The photonic interconnect currently available from Lightmatter delivers 30 terabits, and optical cabling on the rack allows 1,024 GPUs to operate synchronously within a unique, specially designed rack. In case you're wondering, most things that need to be networked to another rack can be run on a rack with a 1,000 GPU cluster, so the two numbers aren't driven by similar factors. Not. (And anyway, 100 terabits is coming.)

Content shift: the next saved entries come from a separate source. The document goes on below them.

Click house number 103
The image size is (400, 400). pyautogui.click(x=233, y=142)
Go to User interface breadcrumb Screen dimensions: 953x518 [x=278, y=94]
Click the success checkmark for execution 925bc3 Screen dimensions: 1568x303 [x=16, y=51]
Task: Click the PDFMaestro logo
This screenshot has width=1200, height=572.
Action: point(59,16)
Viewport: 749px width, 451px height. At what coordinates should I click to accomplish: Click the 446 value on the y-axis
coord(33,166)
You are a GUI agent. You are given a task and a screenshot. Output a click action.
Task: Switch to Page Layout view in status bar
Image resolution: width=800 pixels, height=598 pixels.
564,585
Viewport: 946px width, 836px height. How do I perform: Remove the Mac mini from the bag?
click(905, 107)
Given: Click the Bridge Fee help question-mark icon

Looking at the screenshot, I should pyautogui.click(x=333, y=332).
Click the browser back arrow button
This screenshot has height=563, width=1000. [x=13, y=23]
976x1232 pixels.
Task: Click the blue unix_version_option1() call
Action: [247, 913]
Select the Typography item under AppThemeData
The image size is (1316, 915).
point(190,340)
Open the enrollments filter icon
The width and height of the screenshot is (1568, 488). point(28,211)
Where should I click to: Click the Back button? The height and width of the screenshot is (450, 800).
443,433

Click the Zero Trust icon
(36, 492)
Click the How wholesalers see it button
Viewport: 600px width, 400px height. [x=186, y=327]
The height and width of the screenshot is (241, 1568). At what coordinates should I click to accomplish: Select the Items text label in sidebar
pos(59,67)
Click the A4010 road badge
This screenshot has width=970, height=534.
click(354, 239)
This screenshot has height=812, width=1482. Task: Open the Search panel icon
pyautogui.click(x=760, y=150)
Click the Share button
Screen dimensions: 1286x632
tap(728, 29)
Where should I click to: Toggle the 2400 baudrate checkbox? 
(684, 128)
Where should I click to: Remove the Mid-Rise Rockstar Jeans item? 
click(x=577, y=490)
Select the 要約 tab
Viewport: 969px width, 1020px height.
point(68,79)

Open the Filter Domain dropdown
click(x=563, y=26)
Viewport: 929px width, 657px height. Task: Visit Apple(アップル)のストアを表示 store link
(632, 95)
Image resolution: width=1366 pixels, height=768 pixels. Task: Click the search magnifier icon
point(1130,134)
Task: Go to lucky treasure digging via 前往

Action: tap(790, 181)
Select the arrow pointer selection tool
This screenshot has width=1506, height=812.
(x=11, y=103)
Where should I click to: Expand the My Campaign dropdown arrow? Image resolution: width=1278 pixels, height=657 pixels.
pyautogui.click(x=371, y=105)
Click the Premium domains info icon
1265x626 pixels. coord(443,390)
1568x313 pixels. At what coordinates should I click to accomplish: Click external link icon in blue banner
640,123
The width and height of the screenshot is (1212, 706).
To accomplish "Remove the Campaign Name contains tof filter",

Image credit: Light Matter
This market is huge, Harris noted, with every major data center company, from Microsoft to Amazon to new entrants like xAI and OpenAI, demonstrating an unbridled appetite for computing. “We're connecting buildings!'' I wonder how long we can maintain that,'' he said.
Many of these hyperscalers are already customers, but Harris declined to name them. “Think of Lightmatter like a foundry like TSMC,” he said. “We don't pick favorites or put our name on someone else's brand. We just give them a roadmap and a platform and help them grow their pie.”
However, he sheepishly added, “We cannot quadruple our valuation without leveraging this technology.” This is likely an allusion to OpenAI's recent funding round, which values the company at $157 billion, but the statement could easily be about his own company.
This $400 million D round would be valued at $4.4 billion, which is a similar multiple to our mid-2023 valuation, “making us by far the largest photonics company. So that's cool!” Ms. Harris said. The round was led by T. Rowe Price Associates, with participation from existing investors Fidelity Management and Research Company and GV.
What's next? In addition to interconnects, the company is developing new substrates for its chips that can use light to perform even more intimate networking tasks.
Harris speculated that, apart from interconnect, power per chip will be a major differentiator going forward. “In 10 years, everyone will have a wafer-scale chip. That's the only way to get more performance per chip,” he says. Cerebras is of course already working on this, but whether the true value of that advancement can be captured at this stage of the technology is an open question.
But Harris sees the chip industry hitting a wall and is prepared to wait for the next step. “Ten years from now, interconnectivity will be Moore's Law,” he said.